Certificering wordt gedaan door private, non-gouvernmentele partijen, die daarvoor de Europese Verordening (834/2007) als basis nemen. De overheid certificeert niet. Of bij certificering de hele keten wordt betrokken, hangt dus af van de certificerende instantie. Doorgaans ligt de nadruk op het begin van de keten: de productie van de grondstoffen, de werksituatie van de boeren en de invloed op het milieu. De katoenketen is een zeer complexe keten die bestaat uit vele schakels. De katoenketen staat bovendien (zowel biologisch als niet biologisch) qua prijs sterk onder druk. Om het certificaat biologisch zoveel mogelijk te kunnen garanderen moeten dus op alle niveaus checks and balances worden ingevoerd. Niet alle certificerende organisaties zijn hierin al even ver ontwikkeld.

Vraag 5

Is het waar dat door explosieve groei in katoenteelt de controle op de keten onvoldoende is? Zo ja, welke stappen kan het kabinet zetten om de betrouwbaarheid van de keten te versterken?

Antwoord

Niet de katoenteelt is explosief gegroeid, maar de vraag naar duurzame (gecertificeerde) katoen is gegroeid. Dit legt druk op de certificerende instanties, waardoor de kans op onzorgvuldigheid toeneemt.

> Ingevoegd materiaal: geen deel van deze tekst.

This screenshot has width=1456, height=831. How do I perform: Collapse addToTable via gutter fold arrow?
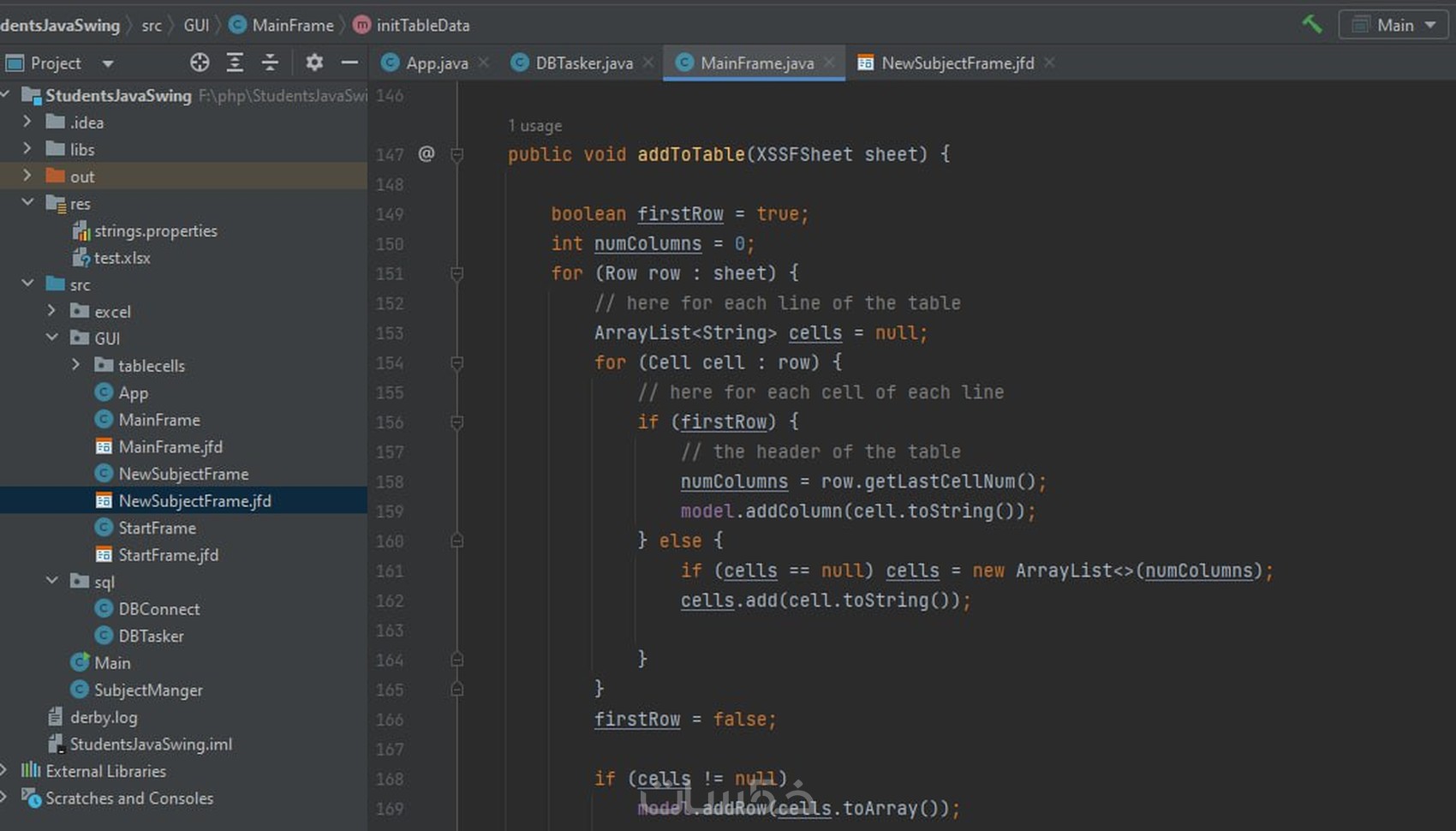click(x=456, y=154)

Met de SER wordt samengewerkt aan het stimuleren van ketenverantwoordelijkheid en ketentransparantie. Verwezen wordt ook naar het AO MVO van 25 november waarin het kabinet heeft toegezegd de mogelijkheid van een (nieuwe) geschillen regeling te onderzoeken indien maatschappelijke organisaties en bedrijven een geschil over transparantie in de keten hebben.

Verdere stappen die het kabinet zet om de betrouwbaarheid te versterken zijn het ondersteunen van multistakeholder initiatieven zoals het IDH die gericht zijn op verduurzaming van de keten, roundtables voor palmolie, suiker en soja, en het ondersteunen van initiatieven van NGO’s om certificering te controleren en te verbeteren (zie ook antwoord op vraag 3). Door aan de ene kant de keten vanaf de eerste schakel – de boeren/ kleine producenten- te verduurzamen en aan de andere kant bedrijven te stimuleren om transparant te zijn over hun supply-chain, via ondermeer de transparantiebenchmark van EZ, tracht het kabinet de betrouwbaarheid van de keten te versterken.

Tenslotte merk ik in algemene zin op dat handelaren die tegen consumenten zeggen een keurmerk te hanteren of een gedragscode te onderschrijven, maar in de praktijk daarnaar niet handelen mogelijk een oneerlijke handelspraktijk begaan op grond van de Richtlijn oneerlijke handelspraktijken(2005/29/EG). Er zou in dat geval op grond van artikel 6 van de Richtlijn, sprake kunnen zijn van misleidende handelingen. In Nederland houdt de Consumentenautoriteit toezicht op de naleving van deze Richtlijn.